Um ex-funcionário da Casa Branca disse à Reuters que algumas autoridades de alto escalão dos EUA compartilhavam as preocupações de Musk de que a Rússia cumpriria as ameaças de escalada militar.

Trump e Musk: da lua de mel ao divórcio

Trump e Musk: da lua de mel ao divórcio

Influência de Musk na geopolítica

A ordem de Musk foi um primeiro indício do poder que o magnata exerce na geopolítica e na segurança global com seu serviço de internet via satélite. A Starlink mal existia no início desta década e agora fornece conectividade até em regiões isoladas do mundo.

Mesmo antes de se aproximar de Donald Trump e atuar como seu conselheiro na Casa Branca, Musk já havia ganhado influência entre líderes políticos, governos e Forças Armadas por causa do avanço da Starlink e sua capacidade de oferecer conexão global.

A influência do bilionário em assuntos militares em Washington e em outros países por meio do domínio da Starlink e da influência da SpaceX em lançamentos espaciais alcançou níveis antes exclusivos de governos. Isso despertou preocupação entre reguladores e parlamentares.

“O atual domínio global de Elon Musk exemplifica os perigos do poder concentrado em domínios não regulamentados”, afirmou a parlamentar britânica Martha Lane Fox em um debate neste ano. Ela é ex-integrante do conselho do Twitter, rede social que Musk comprou em 2022 e rebatizou como X.
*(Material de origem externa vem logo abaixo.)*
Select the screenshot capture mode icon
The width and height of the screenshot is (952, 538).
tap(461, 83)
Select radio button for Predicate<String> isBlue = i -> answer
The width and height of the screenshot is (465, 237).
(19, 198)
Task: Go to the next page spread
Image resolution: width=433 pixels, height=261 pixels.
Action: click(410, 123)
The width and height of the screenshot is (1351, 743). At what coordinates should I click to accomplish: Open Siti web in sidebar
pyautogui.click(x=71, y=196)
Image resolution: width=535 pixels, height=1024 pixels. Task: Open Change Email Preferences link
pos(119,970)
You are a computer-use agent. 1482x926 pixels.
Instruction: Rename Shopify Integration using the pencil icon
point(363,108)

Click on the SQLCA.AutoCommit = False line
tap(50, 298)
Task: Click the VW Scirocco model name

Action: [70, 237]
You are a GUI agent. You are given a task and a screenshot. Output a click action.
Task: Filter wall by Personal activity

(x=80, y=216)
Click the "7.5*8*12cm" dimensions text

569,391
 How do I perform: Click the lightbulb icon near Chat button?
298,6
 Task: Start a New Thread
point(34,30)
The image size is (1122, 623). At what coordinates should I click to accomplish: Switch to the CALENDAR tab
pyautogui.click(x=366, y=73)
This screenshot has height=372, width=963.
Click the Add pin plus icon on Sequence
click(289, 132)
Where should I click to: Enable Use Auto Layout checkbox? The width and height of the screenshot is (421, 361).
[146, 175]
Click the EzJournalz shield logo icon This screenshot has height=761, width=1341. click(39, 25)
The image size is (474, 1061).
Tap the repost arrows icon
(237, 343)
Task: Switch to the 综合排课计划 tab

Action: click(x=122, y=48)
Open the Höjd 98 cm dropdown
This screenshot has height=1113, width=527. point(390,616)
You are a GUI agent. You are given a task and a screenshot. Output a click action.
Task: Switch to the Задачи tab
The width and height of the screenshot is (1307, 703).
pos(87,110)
Segundo ela, o controle da Starlink “depende exclusivamente de Musk, permitindo que seus caprichos ditem o acesso à infraestrutura vital”.

A influência política de Musk e seus grandes contratos com o governo federal dos EUA estão agora sendo questionados.

Trump respondeu ameaçando cortar contratos e subsídios concedidos às empresas de Musk, inclusive projetos de defesa considerados lucrativos.

Independentemente das razões, a decisão de Musk sobre o corte surpreendeu quem acompanhava a guerra, desde soldados ucranianos até militares dos EUA.

Cinco pessoas familiarizadas com o incidente disseram que, durante a interrupção, autoridades ucranianas entraram em pânico e pediram informações ao Pentágono, mas receberam poucas respostas sobre o motivo da interrupção.

O Departamento de Defesa dos EUA não quis comentar. A Reuters não conseguiu confirmar se a Casa Branca ou o Pentágono conversaram com Musk após o incidente.